Lawmakers Work to Reduce Student-Athlete Injuries

More than 46.5 million children participate in sports every year around the country, and two New Jersey lawmakers are working hard to minimize the long-term health risks of contact sports.

U.S. Senator Bob Menendez (D-NJ) and U.S. Representative Bill Pascrell (D-NJ) have sponsored the SAFE PLAY Act, which stands for Supporting Athletes, Families, and Educators to Protect the Lives of Athletic Youth. If passed, this legislation would:

  • Provide grant money for cardiac training and equipment in public schools
  • Establish guidelines for practicing and/or playing in hot weather
  • Establish guidelines for the consumption of high-caffeine energy drinks
  • Work toward more comprehensive emergency action plans for athletic events
  • Require states to establish concussion safety plans in schools
  • Provide education and materials for school officials, coaches, and parents about relevant health risks
  • Spur research into cardiac conditions, concussions, and heat-related illnesses among student-athletes (particularly cardiomyopathy, a cardiac condition that can lead to heart failure)
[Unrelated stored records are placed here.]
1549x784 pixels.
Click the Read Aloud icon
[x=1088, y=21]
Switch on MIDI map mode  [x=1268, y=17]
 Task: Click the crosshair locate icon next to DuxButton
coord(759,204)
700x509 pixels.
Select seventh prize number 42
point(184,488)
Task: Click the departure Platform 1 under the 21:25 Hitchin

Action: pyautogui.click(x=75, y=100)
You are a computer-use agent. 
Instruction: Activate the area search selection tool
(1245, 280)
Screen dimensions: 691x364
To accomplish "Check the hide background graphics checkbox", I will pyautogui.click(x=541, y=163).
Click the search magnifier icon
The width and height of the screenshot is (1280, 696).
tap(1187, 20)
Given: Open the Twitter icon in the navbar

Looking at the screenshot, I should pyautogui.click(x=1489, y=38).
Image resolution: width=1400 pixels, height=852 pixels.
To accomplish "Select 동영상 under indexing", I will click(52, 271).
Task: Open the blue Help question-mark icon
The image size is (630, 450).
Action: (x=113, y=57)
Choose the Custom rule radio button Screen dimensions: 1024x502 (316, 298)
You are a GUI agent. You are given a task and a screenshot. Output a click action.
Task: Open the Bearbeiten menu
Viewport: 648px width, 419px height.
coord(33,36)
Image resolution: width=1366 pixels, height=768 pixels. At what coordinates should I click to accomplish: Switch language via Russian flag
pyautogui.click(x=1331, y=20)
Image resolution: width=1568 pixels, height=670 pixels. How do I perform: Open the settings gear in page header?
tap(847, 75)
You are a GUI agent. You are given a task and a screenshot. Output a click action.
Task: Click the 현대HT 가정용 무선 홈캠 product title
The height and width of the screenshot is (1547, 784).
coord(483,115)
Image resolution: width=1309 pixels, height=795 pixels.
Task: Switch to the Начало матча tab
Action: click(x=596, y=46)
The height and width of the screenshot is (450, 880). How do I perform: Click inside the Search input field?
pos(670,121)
A number of tragic cases of student-athlete injuries and fatalities spurred the introduction of the bill. The announcement of the legislation came in September 2014, just a week after a 16-year-old high school student from Staten Island collapsed during football practice and died. In 2008, a 17-year-old junior linebacker suffered a blow to the head that caused a fatal brain hemorrhage, and a 16-year-old suffered 11 concussions over four years in basketball that left her with long-term memory problems, trouble focusing, and other lingering health effects.

Pascrell, who co-founded the Congressional Brain Injury Task Force back in 2001, said these stories—and troubling stories like them—are the driving force behind this legislation.

“It’s outright stupid if you don’t protect yourself and your coaches don’t protect you and your parents don’t protect you,” Pascrell said.

Unfortunately, however, coaches are often pressured to keep injured players on the field and parents are often ill-informed about the risks of “playing through” the injury. Retired New York Giants offensive lineman Roman Oben, who was present for the press conference announcing the legislation, said he has hope that the “tough it out” culture is fading, at least in professional sports.

“I know that the culture of masculinity and the perceptions of injuries are slowly changing, but they are changing,” Oben said.

The legislation would shine a spotlight on concussions, heat-related illnesses, and cardiac conditions. When it comes to cardiac conditions, the legislation would provide grants and education for facilities around the country to have automated external defibrillators on hand, as well as other important emergency equipment.

“It’s something we need to address,” Pascrell said. “We want our kids to be out there, mixing it up, but we want to make them aware, and their coaches aware, and their parents aware of things they need to in order to protect themselves.”